At least, he didn't sign a career middle reliever coming off a career year to the most lucrative deal for closer in baseball history. I wonder what Ed Wade would have done.

2005-11-28 22:43:15
1.   thurm12
Actually, David Gassko wrote any article on THT ( that nicely shows that JP Riccardi may not have been so far off on his estimations. Gassko takes into account declining innings and compares averages of all comparable relievers over 5 year periods.

Let us remember that BJ Ryan was a great reliever before he was a dominant closer. Also Gassko notes that one must remember inflation (10% is the general figure). Basically, don't short change Ryan because he wasn't a closer and also look at other middle relievers deals (Howry, Eyre) and as long as the Jays are not finished making moves, this is a good start to trying to win in '06 and beyond.

2005-11-29 05:49:33
2.   Mike Carminati

A) He wasn't a "great reliever" before becoming a closer. He was a very good reliever in 2004. He was a decent reliever in 2003. And he was a mess before that.
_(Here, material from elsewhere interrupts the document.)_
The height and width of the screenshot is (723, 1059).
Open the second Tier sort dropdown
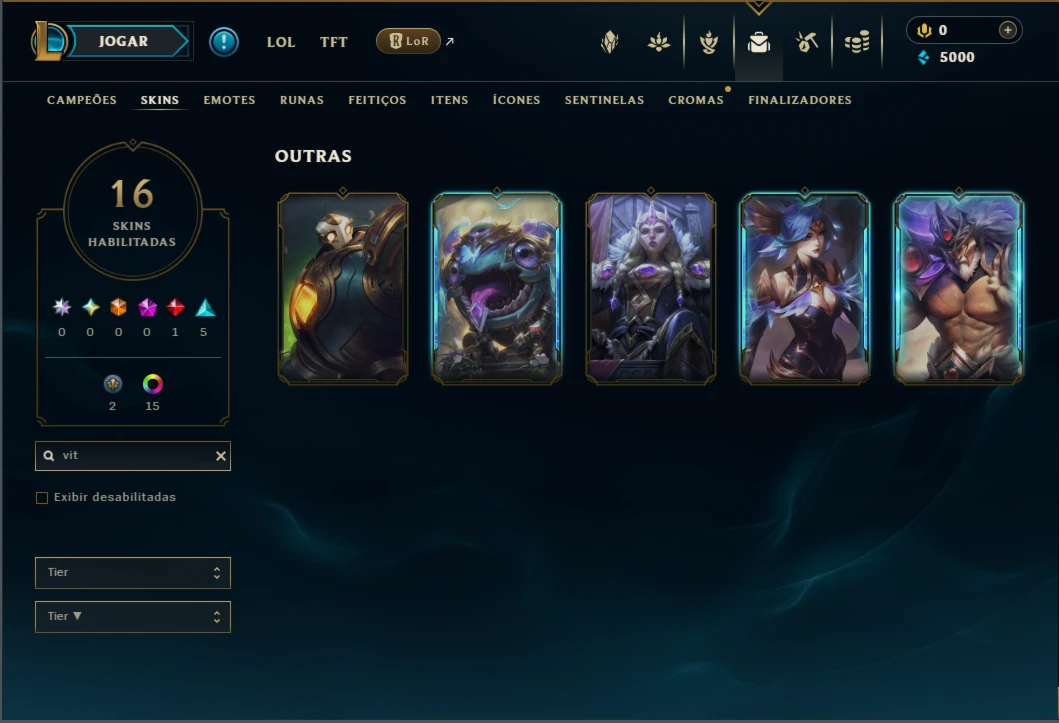pos(133,616)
B) Let's assume that Ryan will remain a decent closer for five years, which is a big assumption, but OK. Is he worth the money anyway? I guess it depends on how much money a team has, but for a team that a year ago couldn't afford Carlos Delgado, I can't believe they have the deep pockets to nab Ryan and continue to build for next season.

C) Billy Beane must be high. What is he doing trying to remain competitive with a new closer each year. That Huston Street and his $316,000 salary killed the A's this year.

2005-11-29 09:18:17
3.   das411
So Mike, now that the 1B situation has been resolved, who do you think the Phils may go after with that $10+ mil? It doesn't seem likely that they will overspend on one of the two big FA catchers, and there isn't much out there at 3B...
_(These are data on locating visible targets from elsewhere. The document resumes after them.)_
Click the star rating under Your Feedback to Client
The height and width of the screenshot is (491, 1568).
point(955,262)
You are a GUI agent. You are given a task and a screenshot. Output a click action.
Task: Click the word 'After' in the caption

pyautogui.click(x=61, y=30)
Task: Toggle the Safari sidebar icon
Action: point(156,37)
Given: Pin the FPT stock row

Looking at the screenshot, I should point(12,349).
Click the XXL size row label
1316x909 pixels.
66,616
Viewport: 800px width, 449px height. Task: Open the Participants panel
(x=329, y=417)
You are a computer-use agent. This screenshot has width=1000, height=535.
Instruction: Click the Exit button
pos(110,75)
Do you think there's any way we could pry Betemit and Estrada away from Atlanta? Perhaps something along the lines of Padilla, one of the extra CFers, and Tomas for one/both of them? We could theoretically take on some contract now but bringing Hampton into the Bank is probably asking for trouble.
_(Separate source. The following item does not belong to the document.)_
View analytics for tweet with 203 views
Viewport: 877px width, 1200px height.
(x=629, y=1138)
Oh, and there is a fairly cheap option to close who is still on the market. He even holds the Phillies' all time record for saves!

2005-11-29 10:42:44
4.   thurm12
Mike, you're right. BJ may have only been a very good reliever for most of his career. However, the past two years he has been outstanding. '04, ERA+ 210, 1.402 K/IP. '05, ERA+ 170, 1.429 K/IP. Even '03 is impressive, ERA+ 128, 1.26 K/IP. It is a big risk to assume he will be that productive for five years obviously. But the fact is, the Blue Jays cannot just offer the same amount as the Braves, Red Sox, Cardinals, Yankees, Angels, etc and expect to get their guys.

Your third point is true and with their #6 pick this year they may should have taken Hansen. But they didn't. And sure, Cordero and Street are dominant but Aardsma, Devine and Hansen have not been.

Again, I don't think the Blue Jays can stop with this move. They still need to go after Burnett and Giles. But this is a good start and maybe JP was hoping to catch everyone's attention, especially other free agents.

2005-11-29 13:44:32
5.   BenYankee
Mike: You left one pitcher off from that list of guys who have saved at least 30 multiple from ages 34 and on. Mariano Rivera has done it the past two years at ages 34 and 35. In fact, Rivera has saved more than 40 the last two years.
2005-11-29 18:42:44
6.   Mike Carminati

I only pitchers who pitched from age 34 to 37. Mo's not there yet.

2005-11-29 18:49:08
7.   Mike Carminati
Oops, insert "included" in there somewhere.